La crise du COVID-19 va accélérer cette évolution et déjà les initiatives se multiplient pour répondre aux demandes d’un nombre croissant de parties prenantes. Un certain nombre d’entre elles appellent les investisseurs à agir pour limiter les impacts négatifs du virus. Les investisseurs, en tant qu’actionnaires responsables, pourraient effectivement jouer un rôle dans ce sens.

Responsabilité élargie des entreprises

Le passage de la primauté de l’actionnaire à celle des parties prenantes donnera sans doute lieu à des débats passionnés et à des prises de décision difficiles. Un exemple récent a été celui de l'appel lancé par une entreprise à ses actionnaires pour qu'ils offrent un pourcentage de leur dividende à un fonds de solidarité destiné aux employés de l'entreprise touchés par la pandémie. Le vote sur cette question n’a pas été aussi tranché qu'on pourrait le penser. En effet, le dividende concerné portait sur l’année 2019, donc bien avant que le virus ne se propage à travers le monde. Par ailleurs, comment traiter le cas des instruments de placement collectif? Est-il possible d’évaluer les intentions de vote de tous les actionnaires individuels de ces instruments?
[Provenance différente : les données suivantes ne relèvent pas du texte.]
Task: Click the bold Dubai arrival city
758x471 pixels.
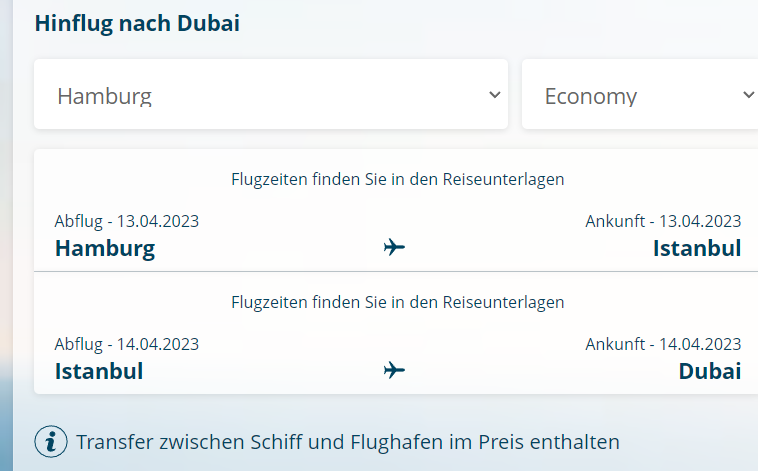Action: point(710,372)
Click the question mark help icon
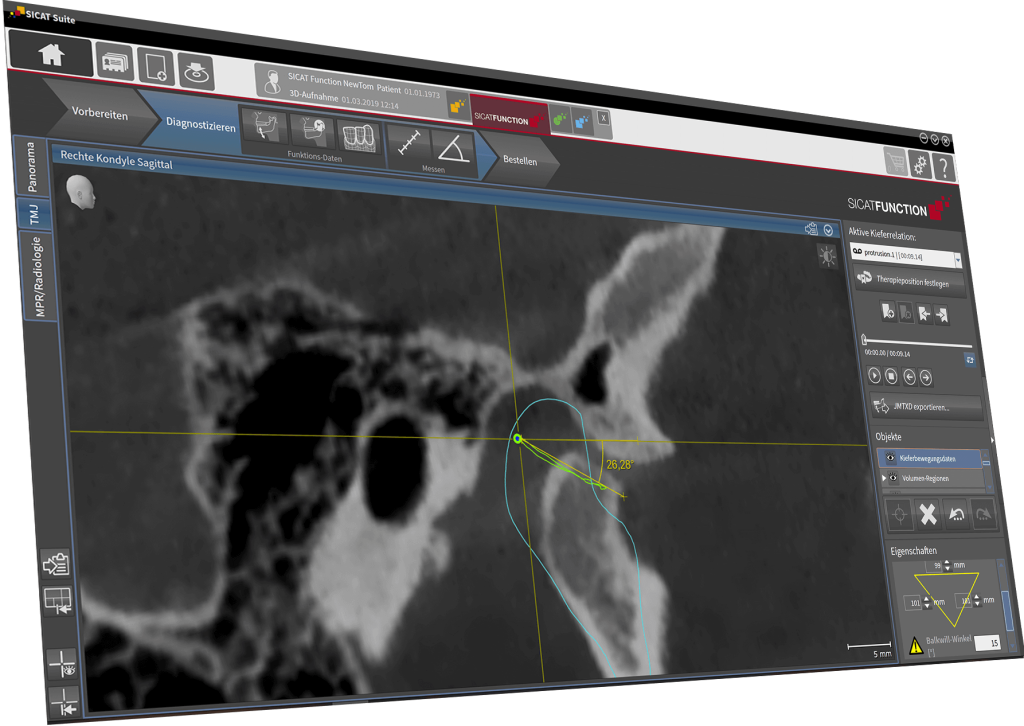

Face à ce défi, le but premier d’un fonds de placement ne devrait-il pas être de défendre les droits de ses actionnaires? La réponse à ces questions n'est pas facile à articuler.

Lorsqu'une société gère efficacement sa consommation d'énergie
et de ressources, elle impacte positivement l'environnement et réduit ses coûts.

Quoiqu’il en soit, la responsabilité élargie des entreprises vis-à-vis de la société ne peut plus être niée et les autorités de régulation pourraient s'interroger sur la manière d'atteindre le juste équilibre entre les différentes parties prenantes d'une entreprise et l'influence et les objectifs des actionnaires. Des innovations telles que la révision du code de gouvernance au Royaume-Uni ou la déclaration de la «Business Roundtable» concernant les objectifs d'une entreprise témoignent d’un changement fondamental dans la conception des meilleures pratiques.

Des risques pour la valeur actionnariale?

Si cette transition de la primauté des actionnaires vers celle des parties prenantes aboutit, les entreprises devront donner la priorité à ces dernières, et ce, même aux dépens de la valeur actionnariale, probablement sur le court terme. Il y a en effet de fortes chances pour que l’affaiblissement de la position des actionnaires accroisse la pertinence des critères ESG pour les entreprises comme pour les investisseurs. Or l'intégration des critères ESG est basée sur un concept de valeur partagée qui profite à tous, autrement dit aux parties prenantes, comme aux et actionnaires. Ainsi, lorsqu'une société gère efficacement sa consommation d'énergie et de ressources, elle impacte positivement l'environnement et réduit ses coûts. Il s’agit tout simplement d’une question de bon sens.

La crise du COVID-19 aura des conséquences importantes sur la gouvernance et l'activisme. La pandémie pourrait remettre en question l’opposition apparente entre création de valeur à long terme et pressions du court terme que Mark Carney, ex-gouverneur de la Banque d’Angleterre décrit comme «la tragédie des horizons». L’intégration des critères ESG pourrait donner le coup d’envoi d’une croissance durable et amorcer un cercle vertueux composé d’horizons d'investissement plus longs et de pratiques plus durables.

 

1 Harvard Law School, Forum sur la gouvernance d'entreprise et la réglementation financière - février 2019
2 Cette exigence peut varier d'un pays à l'autre.